Hyebin, a junior at the University of Kansas, came to the U.S. on a student visa when she was 15 years old after dealing with some family issues back in South Korea, KSHB in Kansas City reported. Patrick, a military veteran, is Hyebin’s biological uncle and had wanted to adopt her then. But the family postponed the process while he was deployed in Afghanistan for a year. 

After the couple completed the adoption, Hyebin received a Kansas birth certificate and the family had assumed her immigration status would not pose any issues. But later on, the Schreibers discovered that their daughter would not be eligible for U.S. citizenship regardless of her birth certificate because of immigration law. 

“It wasn’t until we applied for her citizenship, or a path to citizenship, is when we found out from [USCIS] that because we failed to adopt her prior to age 16, she would not be granted citizenship,” Patrick told KSHB. 

What’s more, a state provision stipulates that a birth certificate from a foreign-born adoption does not guarantee U.S. citizenship. So Hyebin, who’s currently on a student visa, will have to leave the United States after she graduates from college, Military Times reported.

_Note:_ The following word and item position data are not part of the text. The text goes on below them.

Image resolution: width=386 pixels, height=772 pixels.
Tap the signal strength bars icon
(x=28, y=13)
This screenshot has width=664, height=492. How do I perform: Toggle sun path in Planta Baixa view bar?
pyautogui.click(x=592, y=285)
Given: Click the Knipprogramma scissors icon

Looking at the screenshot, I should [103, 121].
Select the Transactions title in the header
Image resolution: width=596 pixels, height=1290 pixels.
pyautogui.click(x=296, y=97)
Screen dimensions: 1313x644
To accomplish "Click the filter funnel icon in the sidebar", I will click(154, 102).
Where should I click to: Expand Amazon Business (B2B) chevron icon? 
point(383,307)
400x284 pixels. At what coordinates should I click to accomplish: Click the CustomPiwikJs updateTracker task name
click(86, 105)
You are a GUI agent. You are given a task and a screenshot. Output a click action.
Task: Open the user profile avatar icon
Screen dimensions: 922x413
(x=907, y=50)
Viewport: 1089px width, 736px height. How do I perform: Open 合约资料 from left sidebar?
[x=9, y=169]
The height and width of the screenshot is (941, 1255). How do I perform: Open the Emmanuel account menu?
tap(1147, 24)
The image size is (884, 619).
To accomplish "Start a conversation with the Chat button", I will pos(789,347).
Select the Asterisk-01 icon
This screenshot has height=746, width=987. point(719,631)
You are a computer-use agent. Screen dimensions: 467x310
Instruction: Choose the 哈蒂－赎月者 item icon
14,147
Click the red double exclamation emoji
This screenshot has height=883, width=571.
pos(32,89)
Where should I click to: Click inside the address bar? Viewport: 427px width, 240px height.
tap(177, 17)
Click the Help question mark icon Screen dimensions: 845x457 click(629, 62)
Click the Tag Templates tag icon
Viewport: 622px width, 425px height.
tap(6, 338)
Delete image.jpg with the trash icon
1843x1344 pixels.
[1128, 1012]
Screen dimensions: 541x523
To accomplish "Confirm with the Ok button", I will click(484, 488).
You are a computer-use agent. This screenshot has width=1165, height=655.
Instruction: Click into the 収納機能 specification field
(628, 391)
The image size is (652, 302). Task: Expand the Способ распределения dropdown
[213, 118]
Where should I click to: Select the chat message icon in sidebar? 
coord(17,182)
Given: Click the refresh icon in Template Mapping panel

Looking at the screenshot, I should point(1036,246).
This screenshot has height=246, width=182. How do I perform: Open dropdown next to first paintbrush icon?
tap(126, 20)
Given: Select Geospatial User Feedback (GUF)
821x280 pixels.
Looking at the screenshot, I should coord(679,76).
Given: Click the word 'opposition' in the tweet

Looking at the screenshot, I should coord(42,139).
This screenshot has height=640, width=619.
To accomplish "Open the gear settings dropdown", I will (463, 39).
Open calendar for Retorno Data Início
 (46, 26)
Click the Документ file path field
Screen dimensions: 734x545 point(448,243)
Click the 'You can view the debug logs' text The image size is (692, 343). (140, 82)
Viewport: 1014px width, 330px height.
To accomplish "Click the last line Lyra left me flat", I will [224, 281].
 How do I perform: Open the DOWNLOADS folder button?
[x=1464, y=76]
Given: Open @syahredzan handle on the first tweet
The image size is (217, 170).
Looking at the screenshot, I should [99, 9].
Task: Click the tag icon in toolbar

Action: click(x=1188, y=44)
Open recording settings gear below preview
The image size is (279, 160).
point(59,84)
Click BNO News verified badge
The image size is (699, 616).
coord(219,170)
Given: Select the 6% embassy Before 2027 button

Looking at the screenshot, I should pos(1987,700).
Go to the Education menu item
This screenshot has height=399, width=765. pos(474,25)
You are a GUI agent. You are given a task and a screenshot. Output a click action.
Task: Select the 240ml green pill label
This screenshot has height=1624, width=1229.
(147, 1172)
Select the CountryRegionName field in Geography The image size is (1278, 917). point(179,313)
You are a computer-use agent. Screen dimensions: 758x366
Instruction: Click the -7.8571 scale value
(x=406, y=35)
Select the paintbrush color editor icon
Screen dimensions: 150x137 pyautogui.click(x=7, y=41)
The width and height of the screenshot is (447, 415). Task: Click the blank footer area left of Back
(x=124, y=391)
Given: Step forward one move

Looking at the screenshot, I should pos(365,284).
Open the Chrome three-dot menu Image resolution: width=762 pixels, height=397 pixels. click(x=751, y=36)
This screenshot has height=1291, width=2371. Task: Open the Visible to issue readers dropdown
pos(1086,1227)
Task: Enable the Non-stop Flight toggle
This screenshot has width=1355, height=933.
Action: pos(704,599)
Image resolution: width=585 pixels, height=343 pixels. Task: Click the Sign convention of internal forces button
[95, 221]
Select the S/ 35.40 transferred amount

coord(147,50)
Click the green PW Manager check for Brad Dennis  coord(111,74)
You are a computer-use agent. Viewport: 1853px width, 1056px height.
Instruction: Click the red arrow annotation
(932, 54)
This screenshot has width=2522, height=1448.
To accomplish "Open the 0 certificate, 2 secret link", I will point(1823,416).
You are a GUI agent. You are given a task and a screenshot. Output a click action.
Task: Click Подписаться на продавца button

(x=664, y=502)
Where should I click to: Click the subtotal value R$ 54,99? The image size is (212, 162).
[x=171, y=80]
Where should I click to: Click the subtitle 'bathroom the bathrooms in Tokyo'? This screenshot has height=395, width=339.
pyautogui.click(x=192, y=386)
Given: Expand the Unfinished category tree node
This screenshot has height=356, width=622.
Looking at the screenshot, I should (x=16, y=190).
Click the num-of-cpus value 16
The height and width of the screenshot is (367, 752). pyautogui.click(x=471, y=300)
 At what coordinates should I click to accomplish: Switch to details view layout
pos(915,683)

USCIS declined to comment on this case. 

Patrick told Military Times that being unaware of the age policy is his “biggest mistake in life.” He now wishes he’d filed the adoption papers sooner. 

“In my 27 years in the Army, we’re taught selfless service, but that’s probably one time I should have put my family ahead of the Army,” he told KSHB.

According to Military Times, if Hyebin is sent back to South Korea, the family will likely opt to move to the country so they won’t have to be separated from their daughter.

In the meantime, the couple awaits U.S. District Judge Julie Robinson’s decision on their lawsuit.